TRY IT - Show each line of the records below where the word "will" occurs.

======

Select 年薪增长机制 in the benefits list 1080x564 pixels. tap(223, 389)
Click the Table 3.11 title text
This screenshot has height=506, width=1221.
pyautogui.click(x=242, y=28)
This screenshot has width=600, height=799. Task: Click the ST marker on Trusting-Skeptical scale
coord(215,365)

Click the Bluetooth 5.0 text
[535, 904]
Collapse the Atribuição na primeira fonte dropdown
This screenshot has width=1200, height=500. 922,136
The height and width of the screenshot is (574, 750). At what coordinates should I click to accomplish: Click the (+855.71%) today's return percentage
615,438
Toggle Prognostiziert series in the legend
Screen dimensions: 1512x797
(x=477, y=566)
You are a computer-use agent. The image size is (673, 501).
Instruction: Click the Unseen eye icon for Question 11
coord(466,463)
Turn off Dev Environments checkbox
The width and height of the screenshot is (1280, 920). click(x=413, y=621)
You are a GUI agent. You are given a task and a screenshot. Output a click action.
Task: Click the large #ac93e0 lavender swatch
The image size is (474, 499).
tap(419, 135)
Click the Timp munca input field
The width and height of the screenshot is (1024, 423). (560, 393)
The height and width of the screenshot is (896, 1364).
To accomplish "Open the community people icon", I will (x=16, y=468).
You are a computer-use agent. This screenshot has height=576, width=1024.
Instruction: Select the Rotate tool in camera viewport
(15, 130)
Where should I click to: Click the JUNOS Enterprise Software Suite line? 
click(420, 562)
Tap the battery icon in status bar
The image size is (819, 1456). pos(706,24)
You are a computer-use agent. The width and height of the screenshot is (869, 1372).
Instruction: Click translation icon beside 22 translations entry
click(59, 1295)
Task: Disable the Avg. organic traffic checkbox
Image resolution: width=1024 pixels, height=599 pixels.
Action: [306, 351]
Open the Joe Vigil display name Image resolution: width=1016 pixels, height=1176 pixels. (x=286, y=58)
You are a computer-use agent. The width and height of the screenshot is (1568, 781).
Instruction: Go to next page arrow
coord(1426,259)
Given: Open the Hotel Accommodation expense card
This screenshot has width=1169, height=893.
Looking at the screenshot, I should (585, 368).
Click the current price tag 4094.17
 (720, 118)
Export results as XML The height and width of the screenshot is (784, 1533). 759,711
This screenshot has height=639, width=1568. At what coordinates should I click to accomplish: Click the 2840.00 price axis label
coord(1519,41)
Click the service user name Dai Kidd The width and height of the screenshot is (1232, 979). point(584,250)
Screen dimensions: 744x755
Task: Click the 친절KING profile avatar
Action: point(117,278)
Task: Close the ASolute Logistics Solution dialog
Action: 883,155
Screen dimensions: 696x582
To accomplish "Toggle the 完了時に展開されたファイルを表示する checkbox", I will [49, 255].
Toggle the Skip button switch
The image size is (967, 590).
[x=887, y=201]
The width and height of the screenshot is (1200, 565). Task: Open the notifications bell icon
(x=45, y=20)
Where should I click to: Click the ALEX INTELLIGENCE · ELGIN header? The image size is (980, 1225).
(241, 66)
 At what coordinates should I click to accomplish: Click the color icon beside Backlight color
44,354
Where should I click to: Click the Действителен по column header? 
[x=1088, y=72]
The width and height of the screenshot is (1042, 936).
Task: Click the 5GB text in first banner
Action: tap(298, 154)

======

COMPLETED TASK -
To accomplish "Open the community people icon", I will (x=16, y=468).
To accomplish "Toggle the 完了時に展開されたファイルを表示する checkbox", I will [49, 255].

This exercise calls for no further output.